Daniel Lewis Arnold (born March 15, 1995) is an American football tight end for the Jacksonville Jaguars of the National Football League (NFL). He played college football and track at Wisconsin-Platteville.

Early life
Arnold was born in Milwaukee, Wisconsin and raised in Janesville, Wisconsin, but attended school in Rockford, Illinois as his mother was a teacher at Boylan Catholic High School. He attended Boylan Catholic for three years before his family moved to North Dakota. He then attended Shanley High School in Fargo, North Dakota. Arnold attended college at University of Wisconsin-Platteville where he competed in the 110m hurdles.

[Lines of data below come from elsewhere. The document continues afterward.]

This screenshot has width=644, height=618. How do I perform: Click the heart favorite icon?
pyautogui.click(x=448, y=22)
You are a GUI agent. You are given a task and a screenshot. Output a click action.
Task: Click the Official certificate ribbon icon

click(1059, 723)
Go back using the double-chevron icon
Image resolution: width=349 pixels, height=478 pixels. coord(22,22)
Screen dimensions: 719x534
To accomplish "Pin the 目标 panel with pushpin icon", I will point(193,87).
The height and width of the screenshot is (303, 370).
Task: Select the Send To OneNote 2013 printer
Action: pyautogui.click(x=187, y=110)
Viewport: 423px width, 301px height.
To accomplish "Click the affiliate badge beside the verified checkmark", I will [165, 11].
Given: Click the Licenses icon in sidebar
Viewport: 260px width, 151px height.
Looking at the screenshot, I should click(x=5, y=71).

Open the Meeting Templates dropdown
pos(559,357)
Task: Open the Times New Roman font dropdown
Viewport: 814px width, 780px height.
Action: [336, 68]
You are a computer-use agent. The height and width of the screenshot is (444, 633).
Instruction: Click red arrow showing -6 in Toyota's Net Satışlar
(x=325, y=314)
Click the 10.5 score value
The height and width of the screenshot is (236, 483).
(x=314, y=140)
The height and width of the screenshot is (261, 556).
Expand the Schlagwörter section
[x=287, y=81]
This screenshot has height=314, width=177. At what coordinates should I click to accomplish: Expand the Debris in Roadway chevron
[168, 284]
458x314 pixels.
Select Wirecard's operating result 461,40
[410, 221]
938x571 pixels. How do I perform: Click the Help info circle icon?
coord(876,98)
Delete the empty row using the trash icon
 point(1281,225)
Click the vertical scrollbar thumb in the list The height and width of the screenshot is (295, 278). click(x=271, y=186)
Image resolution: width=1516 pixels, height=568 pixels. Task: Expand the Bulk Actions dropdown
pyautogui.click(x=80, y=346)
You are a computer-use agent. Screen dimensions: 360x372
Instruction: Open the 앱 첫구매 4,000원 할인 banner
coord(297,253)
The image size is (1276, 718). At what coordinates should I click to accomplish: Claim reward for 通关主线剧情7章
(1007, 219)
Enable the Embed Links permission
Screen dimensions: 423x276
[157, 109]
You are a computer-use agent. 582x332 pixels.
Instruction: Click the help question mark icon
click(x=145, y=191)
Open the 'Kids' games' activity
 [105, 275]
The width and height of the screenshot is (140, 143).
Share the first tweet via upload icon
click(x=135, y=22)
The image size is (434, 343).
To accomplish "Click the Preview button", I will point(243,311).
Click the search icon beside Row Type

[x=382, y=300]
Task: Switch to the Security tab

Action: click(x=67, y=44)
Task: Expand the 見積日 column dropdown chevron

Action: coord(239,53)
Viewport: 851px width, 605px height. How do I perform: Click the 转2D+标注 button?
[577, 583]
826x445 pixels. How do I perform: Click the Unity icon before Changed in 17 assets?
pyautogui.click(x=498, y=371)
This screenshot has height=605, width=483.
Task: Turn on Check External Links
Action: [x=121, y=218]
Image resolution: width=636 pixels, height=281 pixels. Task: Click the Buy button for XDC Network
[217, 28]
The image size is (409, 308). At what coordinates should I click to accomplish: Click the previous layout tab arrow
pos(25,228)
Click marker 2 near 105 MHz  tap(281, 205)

Arnold came second in the Division 3 110m hurdle championship, where he ran faster than Conor Murtagh, who finished in 3rd and Jacek Pikul who finished 6th.

Professional career

New Orleans Saints
Arnold went undrafted in the 2017 NFL Draft, but received invitations to attend rookie minicamp and tryout for the Kansas City Chiefs and New Orleans Saints. On June 5, 2017, the Saints signed Arnold to a three-year, $1.66 million contract.

On June 16, 2017, the Saints placed Arnold on injured reserve due to an unspecified injury. Arnold was initially waived/injured, but was placed on injured reserve after clearing waivers.

On July 26, 2018, it was reported that the New Orleans Saints' coaching staff had elected to move Arnold from wide receiver to tight end. Arnold was moved in order for him to have a better chance of making the roster. The move was partly due to the release of tight end Coby Fleener, leaving the a lack of depth at the position. Assistant head coach/tight ends coach Dan Campbell oversaw Arnold's transition to tight end and Arnold credits him with his success at tight end.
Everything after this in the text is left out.